隠居の独り言(548)

日本はどこまで諸外国に舐められればいいのか。北朝鮮の核保有問題で
米国のライス長官が北朝鮮の核申告に合わせてテロ支援国家指定解除の
手続きに入ると表明したが、これは拉致問題を抱えている日本に対する
背信行為であって日米同盟関係をどう思っているのか米政府に質したい。
日本の今回の発表にも首をかしげる事があって日朝実務者協議で拉致の
再調査と、よど号犯の件が決まると、すぐに制裁緩和の話しをするのは
相手の思う壺だし、米国から見れば指定解除の条件が整ったと見ている。
北朝鮮テロ支援国家指定解除になれば、世界銀行アジア開発銀行
援助を米国の反対を受けず獲得できるし、米国側の対敵通商法の規定で
凍結されてきた北朝鮮の在米資産約3000万ドルが得られることになる。
また中国は指定解除を条件に北朝鮮沖合いでの海底油田の試掘の権利を
35億ドルで買う契約を交わしていると云うが、もしそれが実現すれば
カネが目的の日本とまじめに協議する交渉のカードが無くなり、拉致は
ますます遠く難しいものになっていく。
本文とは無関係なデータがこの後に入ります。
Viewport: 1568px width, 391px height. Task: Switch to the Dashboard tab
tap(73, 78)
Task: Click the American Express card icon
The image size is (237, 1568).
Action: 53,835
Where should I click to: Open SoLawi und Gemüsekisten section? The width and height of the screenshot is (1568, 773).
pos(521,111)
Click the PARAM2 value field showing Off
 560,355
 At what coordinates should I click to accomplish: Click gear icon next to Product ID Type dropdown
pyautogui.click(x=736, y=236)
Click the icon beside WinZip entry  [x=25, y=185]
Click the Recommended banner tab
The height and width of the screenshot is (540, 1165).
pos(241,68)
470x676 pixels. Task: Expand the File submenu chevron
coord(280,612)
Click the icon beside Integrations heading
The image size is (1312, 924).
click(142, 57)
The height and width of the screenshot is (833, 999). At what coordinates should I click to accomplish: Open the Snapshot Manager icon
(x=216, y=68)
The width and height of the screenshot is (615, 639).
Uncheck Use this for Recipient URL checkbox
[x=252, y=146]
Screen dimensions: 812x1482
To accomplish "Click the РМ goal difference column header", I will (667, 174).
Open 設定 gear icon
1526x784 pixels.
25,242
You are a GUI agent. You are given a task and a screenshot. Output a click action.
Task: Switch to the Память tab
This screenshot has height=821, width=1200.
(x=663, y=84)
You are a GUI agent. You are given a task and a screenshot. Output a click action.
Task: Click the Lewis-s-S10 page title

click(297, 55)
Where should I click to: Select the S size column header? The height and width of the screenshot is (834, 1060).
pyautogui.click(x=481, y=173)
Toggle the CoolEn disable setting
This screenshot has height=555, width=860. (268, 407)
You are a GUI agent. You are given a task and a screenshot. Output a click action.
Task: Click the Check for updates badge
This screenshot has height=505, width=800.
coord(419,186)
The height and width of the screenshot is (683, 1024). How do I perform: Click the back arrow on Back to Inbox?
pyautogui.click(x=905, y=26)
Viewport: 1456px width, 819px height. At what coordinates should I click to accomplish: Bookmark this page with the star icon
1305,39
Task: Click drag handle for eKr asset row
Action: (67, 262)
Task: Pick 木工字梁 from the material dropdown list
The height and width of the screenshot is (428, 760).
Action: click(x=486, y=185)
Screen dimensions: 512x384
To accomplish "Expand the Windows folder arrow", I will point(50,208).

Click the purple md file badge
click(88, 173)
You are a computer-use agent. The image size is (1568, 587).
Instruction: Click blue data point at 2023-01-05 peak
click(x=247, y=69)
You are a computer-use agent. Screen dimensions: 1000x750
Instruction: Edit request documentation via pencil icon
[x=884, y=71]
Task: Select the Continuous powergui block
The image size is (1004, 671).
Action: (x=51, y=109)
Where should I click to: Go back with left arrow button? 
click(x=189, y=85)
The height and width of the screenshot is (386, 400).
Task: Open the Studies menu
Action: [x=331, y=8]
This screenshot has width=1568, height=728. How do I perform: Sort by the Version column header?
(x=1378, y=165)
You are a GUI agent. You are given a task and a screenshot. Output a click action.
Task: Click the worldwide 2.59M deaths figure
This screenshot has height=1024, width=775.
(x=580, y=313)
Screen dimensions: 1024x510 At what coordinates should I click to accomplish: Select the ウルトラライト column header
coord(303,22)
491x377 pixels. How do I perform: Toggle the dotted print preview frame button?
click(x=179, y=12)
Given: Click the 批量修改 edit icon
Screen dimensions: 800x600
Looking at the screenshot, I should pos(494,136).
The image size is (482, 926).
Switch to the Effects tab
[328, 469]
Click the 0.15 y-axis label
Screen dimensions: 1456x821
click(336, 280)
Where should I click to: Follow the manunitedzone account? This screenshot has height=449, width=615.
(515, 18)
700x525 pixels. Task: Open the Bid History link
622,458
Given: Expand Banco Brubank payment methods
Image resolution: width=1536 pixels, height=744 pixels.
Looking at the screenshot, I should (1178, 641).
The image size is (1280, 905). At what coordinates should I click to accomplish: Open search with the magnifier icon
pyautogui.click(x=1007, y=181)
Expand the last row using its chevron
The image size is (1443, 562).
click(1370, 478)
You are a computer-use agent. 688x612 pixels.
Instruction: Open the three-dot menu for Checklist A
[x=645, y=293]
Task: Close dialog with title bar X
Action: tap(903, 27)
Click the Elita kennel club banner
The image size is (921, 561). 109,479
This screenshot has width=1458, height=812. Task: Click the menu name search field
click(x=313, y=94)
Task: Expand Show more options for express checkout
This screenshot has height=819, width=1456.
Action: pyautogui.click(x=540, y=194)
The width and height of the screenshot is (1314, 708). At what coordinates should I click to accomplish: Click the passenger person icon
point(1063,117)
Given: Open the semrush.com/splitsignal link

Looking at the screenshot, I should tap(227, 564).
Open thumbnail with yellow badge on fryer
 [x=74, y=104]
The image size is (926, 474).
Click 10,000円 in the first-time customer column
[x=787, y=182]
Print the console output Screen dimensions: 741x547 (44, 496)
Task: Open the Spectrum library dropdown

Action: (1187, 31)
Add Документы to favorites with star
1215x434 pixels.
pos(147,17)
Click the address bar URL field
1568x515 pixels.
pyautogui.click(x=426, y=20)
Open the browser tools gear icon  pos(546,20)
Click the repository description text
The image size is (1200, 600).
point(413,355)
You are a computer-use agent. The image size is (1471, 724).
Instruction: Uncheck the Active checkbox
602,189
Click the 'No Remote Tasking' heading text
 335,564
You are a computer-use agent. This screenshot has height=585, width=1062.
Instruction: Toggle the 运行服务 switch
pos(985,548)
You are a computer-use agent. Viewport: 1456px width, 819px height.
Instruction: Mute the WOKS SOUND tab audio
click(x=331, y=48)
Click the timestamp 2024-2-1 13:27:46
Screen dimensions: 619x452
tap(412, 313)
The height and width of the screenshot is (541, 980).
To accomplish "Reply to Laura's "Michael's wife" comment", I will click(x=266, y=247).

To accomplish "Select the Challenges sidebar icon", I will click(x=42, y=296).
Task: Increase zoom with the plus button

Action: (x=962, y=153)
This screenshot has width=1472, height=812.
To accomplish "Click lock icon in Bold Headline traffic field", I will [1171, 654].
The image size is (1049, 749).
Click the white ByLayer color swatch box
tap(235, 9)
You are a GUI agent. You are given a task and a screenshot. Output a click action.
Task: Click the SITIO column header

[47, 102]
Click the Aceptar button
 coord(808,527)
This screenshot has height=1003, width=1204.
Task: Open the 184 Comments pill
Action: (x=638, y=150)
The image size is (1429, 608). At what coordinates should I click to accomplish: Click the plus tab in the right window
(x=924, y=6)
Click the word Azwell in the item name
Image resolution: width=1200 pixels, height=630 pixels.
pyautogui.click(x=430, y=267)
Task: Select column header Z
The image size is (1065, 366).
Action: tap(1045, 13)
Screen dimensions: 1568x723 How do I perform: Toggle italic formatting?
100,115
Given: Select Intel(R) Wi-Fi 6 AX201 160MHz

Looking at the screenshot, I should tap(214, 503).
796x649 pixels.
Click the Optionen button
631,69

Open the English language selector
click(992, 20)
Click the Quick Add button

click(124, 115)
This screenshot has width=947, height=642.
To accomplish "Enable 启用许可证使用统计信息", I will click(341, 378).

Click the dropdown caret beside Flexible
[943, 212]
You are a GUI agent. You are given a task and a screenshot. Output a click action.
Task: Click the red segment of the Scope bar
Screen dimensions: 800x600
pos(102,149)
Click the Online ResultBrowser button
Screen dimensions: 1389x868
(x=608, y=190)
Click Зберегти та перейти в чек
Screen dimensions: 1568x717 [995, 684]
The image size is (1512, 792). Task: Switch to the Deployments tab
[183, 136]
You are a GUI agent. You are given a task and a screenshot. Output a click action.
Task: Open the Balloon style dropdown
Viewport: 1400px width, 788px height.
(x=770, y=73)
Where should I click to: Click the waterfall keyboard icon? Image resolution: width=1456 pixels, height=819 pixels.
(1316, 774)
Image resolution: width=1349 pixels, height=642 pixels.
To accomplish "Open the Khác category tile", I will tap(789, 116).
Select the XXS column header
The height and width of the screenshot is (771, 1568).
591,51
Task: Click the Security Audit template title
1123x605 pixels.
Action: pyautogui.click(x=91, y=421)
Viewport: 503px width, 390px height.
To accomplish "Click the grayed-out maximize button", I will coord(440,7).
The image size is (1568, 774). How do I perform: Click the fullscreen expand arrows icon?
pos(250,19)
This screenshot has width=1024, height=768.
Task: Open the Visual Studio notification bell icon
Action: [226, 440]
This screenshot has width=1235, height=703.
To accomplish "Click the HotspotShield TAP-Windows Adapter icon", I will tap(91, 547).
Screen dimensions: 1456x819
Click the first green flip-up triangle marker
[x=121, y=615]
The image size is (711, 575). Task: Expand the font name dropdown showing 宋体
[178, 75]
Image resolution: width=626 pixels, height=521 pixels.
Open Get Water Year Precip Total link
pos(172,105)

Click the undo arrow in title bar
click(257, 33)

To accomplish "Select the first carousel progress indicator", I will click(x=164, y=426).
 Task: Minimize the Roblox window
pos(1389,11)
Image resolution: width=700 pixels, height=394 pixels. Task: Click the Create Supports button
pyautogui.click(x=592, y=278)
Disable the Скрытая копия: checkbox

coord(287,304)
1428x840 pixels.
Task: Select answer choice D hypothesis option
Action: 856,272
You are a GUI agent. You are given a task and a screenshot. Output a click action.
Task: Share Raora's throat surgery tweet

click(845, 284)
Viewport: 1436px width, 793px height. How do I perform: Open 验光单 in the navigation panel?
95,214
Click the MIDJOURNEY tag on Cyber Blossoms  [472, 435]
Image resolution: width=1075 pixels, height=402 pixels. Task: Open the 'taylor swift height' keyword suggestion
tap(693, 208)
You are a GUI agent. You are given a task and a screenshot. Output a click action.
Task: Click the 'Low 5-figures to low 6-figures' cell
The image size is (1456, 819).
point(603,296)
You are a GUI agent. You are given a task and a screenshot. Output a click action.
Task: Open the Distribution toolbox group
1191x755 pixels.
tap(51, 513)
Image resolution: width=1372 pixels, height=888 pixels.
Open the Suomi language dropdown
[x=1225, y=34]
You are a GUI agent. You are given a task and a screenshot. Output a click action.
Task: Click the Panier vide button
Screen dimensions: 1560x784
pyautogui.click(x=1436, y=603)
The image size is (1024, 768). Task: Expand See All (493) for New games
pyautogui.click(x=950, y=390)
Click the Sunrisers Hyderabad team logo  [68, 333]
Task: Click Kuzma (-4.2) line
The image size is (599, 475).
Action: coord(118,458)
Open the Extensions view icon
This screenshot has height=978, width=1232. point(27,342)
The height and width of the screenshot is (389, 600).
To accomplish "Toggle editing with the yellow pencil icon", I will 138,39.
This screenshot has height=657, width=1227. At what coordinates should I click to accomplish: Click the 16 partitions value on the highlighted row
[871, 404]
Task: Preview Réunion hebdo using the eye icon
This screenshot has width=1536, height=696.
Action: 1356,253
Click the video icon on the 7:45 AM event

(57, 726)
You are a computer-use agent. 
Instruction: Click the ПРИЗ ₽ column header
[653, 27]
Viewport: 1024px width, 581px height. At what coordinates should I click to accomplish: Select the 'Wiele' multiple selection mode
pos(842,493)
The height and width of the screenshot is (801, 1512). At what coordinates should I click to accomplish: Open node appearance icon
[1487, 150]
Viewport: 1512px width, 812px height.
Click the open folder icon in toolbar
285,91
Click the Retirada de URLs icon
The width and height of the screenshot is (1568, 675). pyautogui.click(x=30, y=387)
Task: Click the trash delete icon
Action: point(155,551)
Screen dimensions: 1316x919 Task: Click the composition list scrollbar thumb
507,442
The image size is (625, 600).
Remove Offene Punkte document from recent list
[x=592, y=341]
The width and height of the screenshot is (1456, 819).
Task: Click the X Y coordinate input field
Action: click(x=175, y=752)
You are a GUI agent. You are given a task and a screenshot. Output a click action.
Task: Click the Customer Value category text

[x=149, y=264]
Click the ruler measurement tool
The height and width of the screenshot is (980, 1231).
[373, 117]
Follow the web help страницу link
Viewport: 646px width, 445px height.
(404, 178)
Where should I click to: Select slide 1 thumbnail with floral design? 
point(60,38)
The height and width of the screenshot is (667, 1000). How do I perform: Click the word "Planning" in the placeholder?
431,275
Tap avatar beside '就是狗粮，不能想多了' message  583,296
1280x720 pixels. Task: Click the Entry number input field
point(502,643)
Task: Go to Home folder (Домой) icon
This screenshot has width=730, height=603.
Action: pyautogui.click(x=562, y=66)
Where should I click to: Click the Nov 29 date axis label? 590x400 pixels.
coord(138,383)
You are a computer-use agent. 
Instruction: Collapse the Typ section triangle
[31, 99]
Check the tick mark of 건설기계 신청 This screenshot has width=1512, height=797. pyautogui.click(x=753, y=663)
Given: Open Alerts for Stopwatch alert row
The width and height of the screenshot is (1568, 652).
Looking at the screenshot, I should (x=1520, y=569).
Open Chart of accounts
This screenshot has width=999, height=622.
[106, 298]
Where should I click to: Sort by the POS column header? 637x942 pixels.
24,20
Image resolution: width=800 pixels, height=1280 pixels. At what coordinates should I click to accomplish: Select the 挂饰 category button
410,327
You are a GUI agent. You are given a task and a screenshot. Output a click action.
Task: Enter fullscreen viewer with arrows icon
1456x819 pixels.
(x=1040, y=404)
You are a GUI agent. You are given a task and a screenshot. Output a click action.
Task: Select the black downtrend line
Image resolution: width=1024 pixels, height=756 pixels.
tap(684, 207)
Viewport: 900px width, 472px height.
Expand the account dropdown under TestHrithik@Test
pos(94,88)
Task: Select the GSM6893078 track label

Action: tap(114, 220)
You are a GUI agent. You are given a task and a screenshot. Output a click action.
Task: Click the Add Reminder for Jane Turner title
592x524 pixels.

ブッシュ大統領の任期は僅かで
在任中に北朝鮮問題を片付けておきたい気持ちだけで動くのは我が国を
無視しているとしか言いようがない。この問題がアメリカの意のままに
テロ支援国家指定解除の方向になれば日本だけが浮き上がってしまう。
ブッシュ大統領横田早紀江さんに会ったときに、拉致被害者の象徴の
ブルーリボンバッチを胸に付けたあの感動は政治的ショーだったのか。
拉致被害者増元照明氏は「米国が日本に協力せず指定を解除するなら
日米同盟より米朝関係を重視したという事、日本人を人質にした国との
交渉を優先するなら米国の言葉は何も信用できなくなる」と語ったが
ここは六カ国協議からの脱退と、日米安保の見直しを通告するくらいの
決意を持つべきだし、日本人が平和ボケ気分を覚ますいいチャンスだ。